» **Problem to work on**
What is needed is every line from the one holding "The image size is (793, 498)." to the last line of the data below, printed exactly and without pictures.

» **Supplied records**

- - - - -

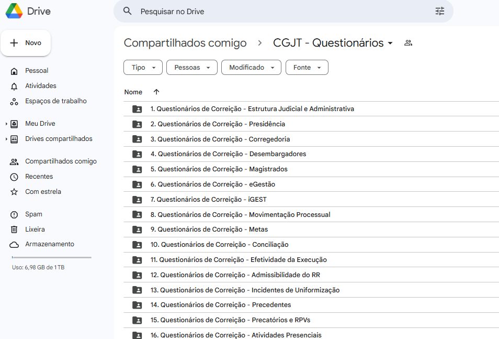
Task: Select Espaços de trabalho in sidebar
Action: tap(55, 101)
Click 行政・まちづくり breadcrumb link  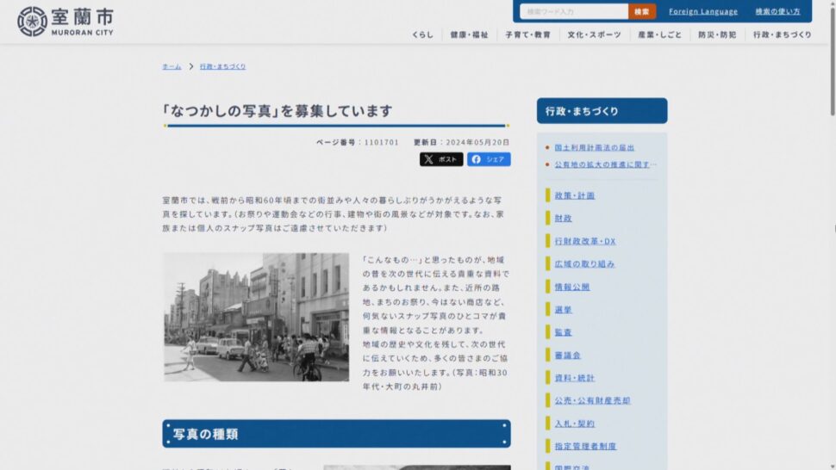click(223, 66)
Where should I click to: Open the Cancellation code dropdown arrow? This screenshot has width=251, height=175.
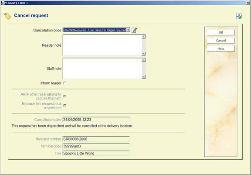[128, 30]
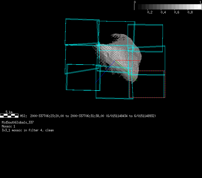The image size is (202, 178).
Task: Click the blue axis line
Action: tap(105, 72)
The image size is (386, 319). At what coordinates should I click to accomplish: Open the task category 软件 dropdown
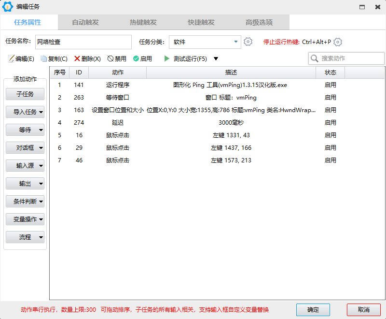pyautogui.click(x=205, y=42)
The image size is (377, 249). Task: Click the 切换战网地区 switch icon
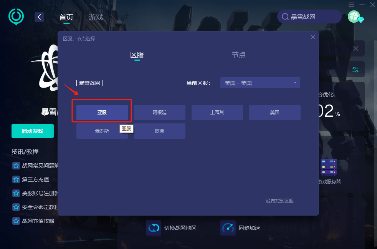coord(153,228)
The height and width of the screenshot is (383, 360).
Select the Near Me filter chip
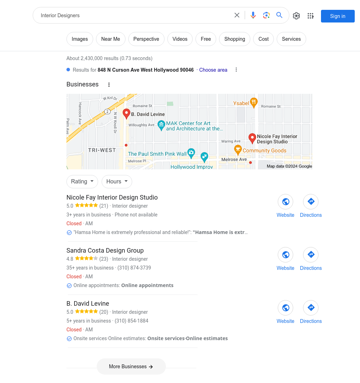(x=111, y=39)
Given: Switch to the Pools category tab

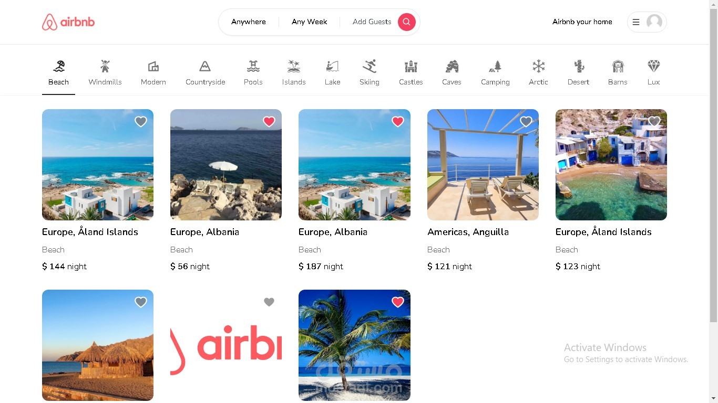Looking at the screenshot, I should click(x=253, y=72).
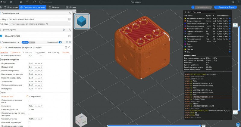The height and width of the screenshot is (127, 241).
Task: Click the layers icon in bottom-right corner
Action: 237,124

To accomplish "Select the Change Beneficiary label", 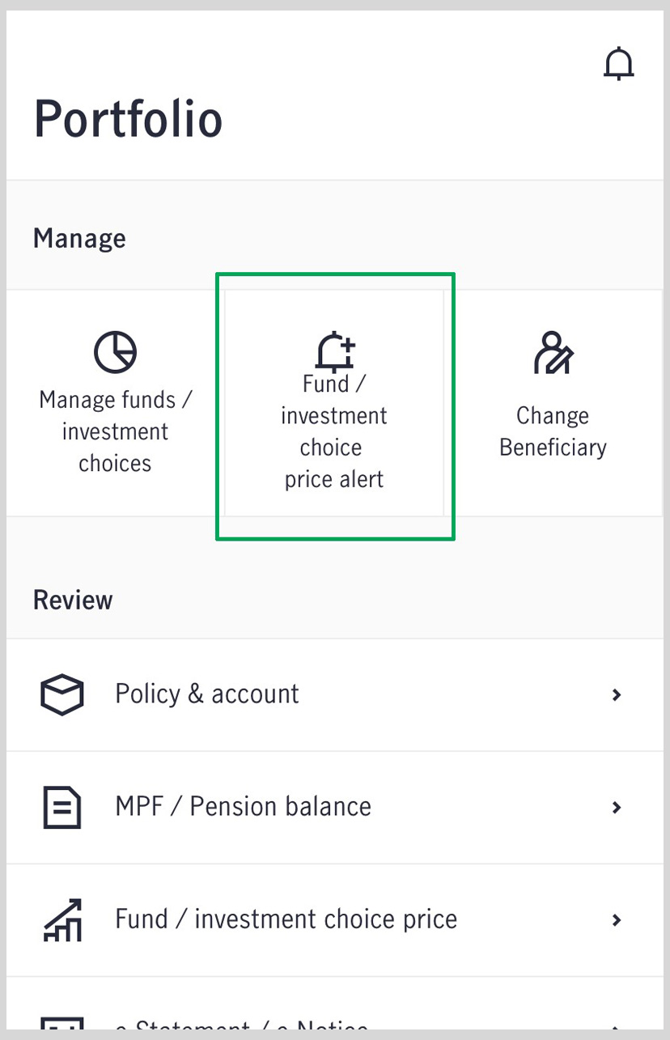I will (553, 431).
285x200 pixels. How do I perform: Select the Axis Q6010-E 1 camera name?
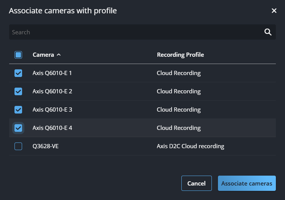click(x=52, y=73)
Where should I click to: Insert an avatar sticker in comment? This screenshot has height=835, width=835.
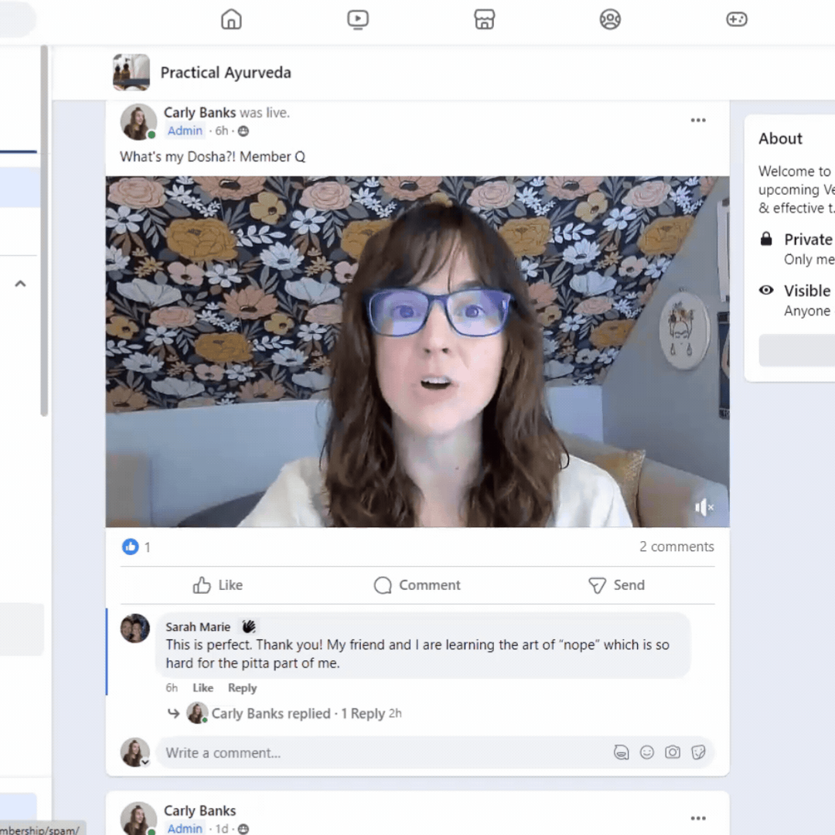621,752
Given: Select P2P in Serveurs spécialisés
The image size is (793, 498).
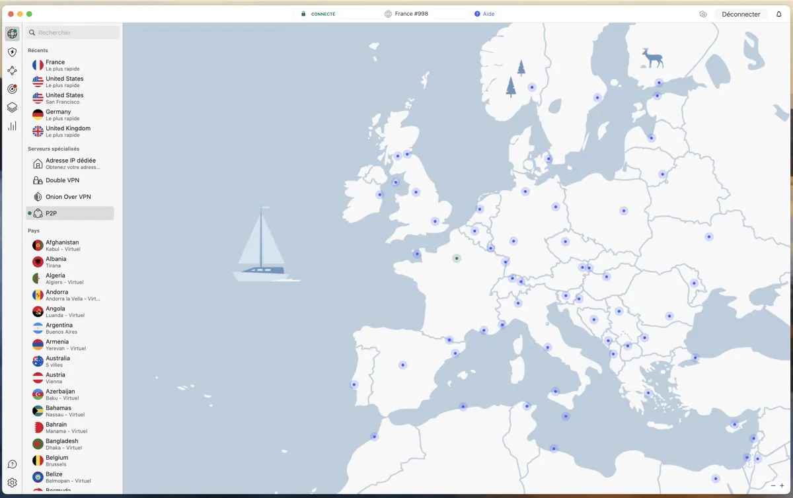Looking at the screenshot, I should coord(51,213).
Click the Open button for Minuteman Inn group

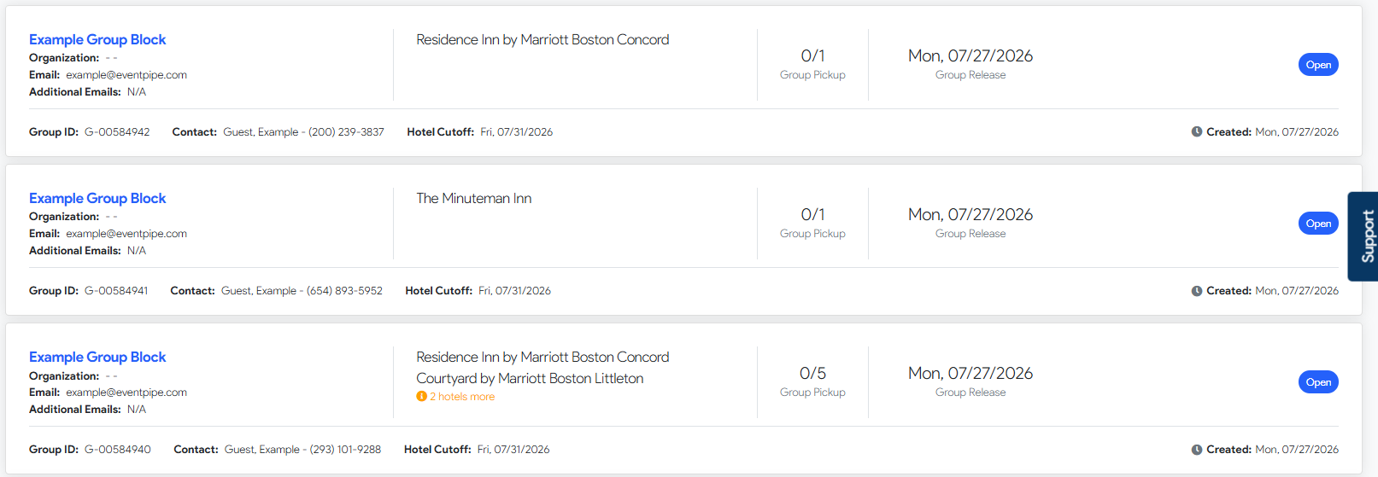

- - - - -

» **Response box**
The image size is (793, 498).
Looking at the screenshot, I should coord(51,213).
Click the Open button for Minuteman Inn group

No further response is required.